UN rights chief hints report on Xinjiang may miss deadline

The outgoing U.N. human rights chief has suggested her office won’t make good on her promise to release its long-awaited report on China’s Xinjiang region by the end of her term next week

Via AP news wire
Thursday 25 August 2022 10:56 BST
Switzerland Human Rights
Switzerland Human Rights

The outgoing U.N. human rights chief suggested Thursday that her office may not make good on her promise to release its long-awaited report on China’s Xinjiang region by the end of her term next week.

Speaking to reporters, Michelle Bachelet said her office is “trying” to meet the deadline that she herself set in June, shortly after announcing that she would not seek a new four-year term after the current one ends on Aug. 31.

“Try harder!" tweeted John Fisher, the Geneva director for Human Rights Watch, after hearing her news conference. “Anything less would be a disgrace to her office and a betrayal of victims.”

The final months of Bachelet’s term have been overshadowed by extended delays in releasing the report about Xinjiang, which many Geneva diplomats believed to be nearly completed a year ago.

“We are working on the report," she said. "I had fully intended for it to be released before the end of my mandate, and we are trying.”

Bachelet said her office — as is common practice when the U.N. rights office reports on countries — has informed China about its “findings” and officials have come back with a “substantial” number of comments. She said her office was focusing only on possible factual errors now.

Independent human rights groups have denounced what Beijing has called vocational centers for ethnic Uyghurs and other minority groups as detention centers, while some countries including the United States have accused Beijing of committing genocide in Xinjiang.

Bachelet insisted she had raised concerns with Chinese authorities, which included a virtual meeting with President Xi Jinping, about the detention conditions and “ill-treatment” of the people inside, when she visited to China and Xinjiang in May — a visit long in the making.

She said her office had received “huge numbers” of letters, starting more than a year ago, requesting the publication of the report on Xinjiang — and in recent months she received a letter from about 40 countries including China “asking for non-publication” of the report.

“I have been under tremendous pressure to publish, or not to publish, but I will not publish or withhold publication due to any such pressure,” she said.

Bachelet has said she is not seeking a new term for personal reasons and a desire to return home to Chile, where she served two terms as president.

The office of U.N. Secretary-General Antonio Guterres has not indicated who Bachelet’s successor might be. The choice would need to be approved by the U.N. General Assembly in New York.

Often such appointments are done by acclamation at the assembly, which could be a tall order in the current times of growing polarization in the world — notably between China, Russia and their allies on one side, and the U.S. and other Western and allied countries on the other.
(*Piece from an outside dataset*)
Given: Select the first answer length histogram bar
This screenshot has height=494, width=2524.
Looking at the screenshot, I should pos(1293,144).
Bachelet has often faced criticism for being too cozy with or understanding of governments, particularly that of rising powerhouse China, and many saw her appointment in 2018 as a sign of a new tack by Guterres to work more with, not against, leaders on the issue of human rights.

After her trip to China, Bachelet touted an agreement to foster more communication between her office and Chinese authorities, but it remains unclear how much her office can keep that up after she leaves the job.
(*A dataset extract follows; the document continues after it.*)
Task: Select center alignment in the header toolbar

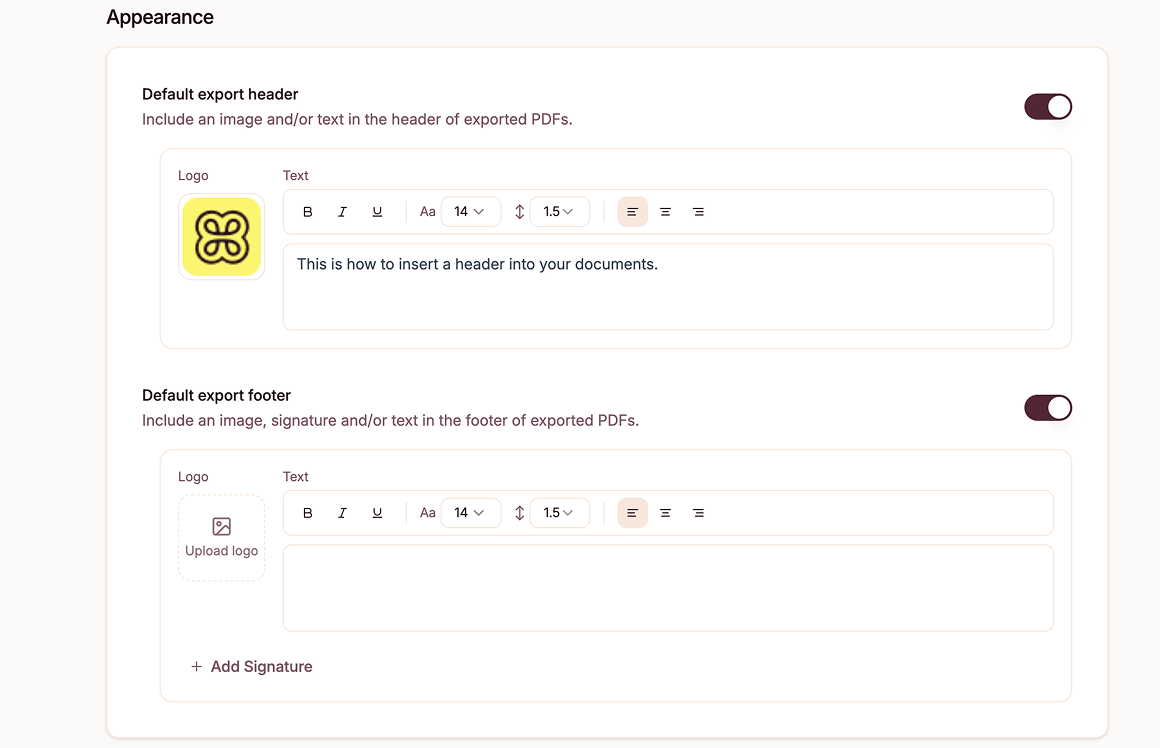Action: tap(665, 211)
Overall, she has garnered plaudits for pressing to get U.N. human rights monitors into Venezuela, which she visited and spoke out strongly about rights violations and abuses under President Nicolas Maduro's government; and voicing strong concerns about racial discrimination and police violence in the wake of the death of George Floyd, a Black man, under the knee of a police officer in the United States in May 2020.

Bachelet lamented that the COVID-19 pandemic had curtailed her ability to travel to meet with governments, victims and advocacy groups around the world. While noting progress on some issues like the death penalty, which a growing number of countries banned during her term, she expressed frustration that governments had not always prioritized human rights as they should.

“Sometimes you feel that the world is not getting any better,” she said.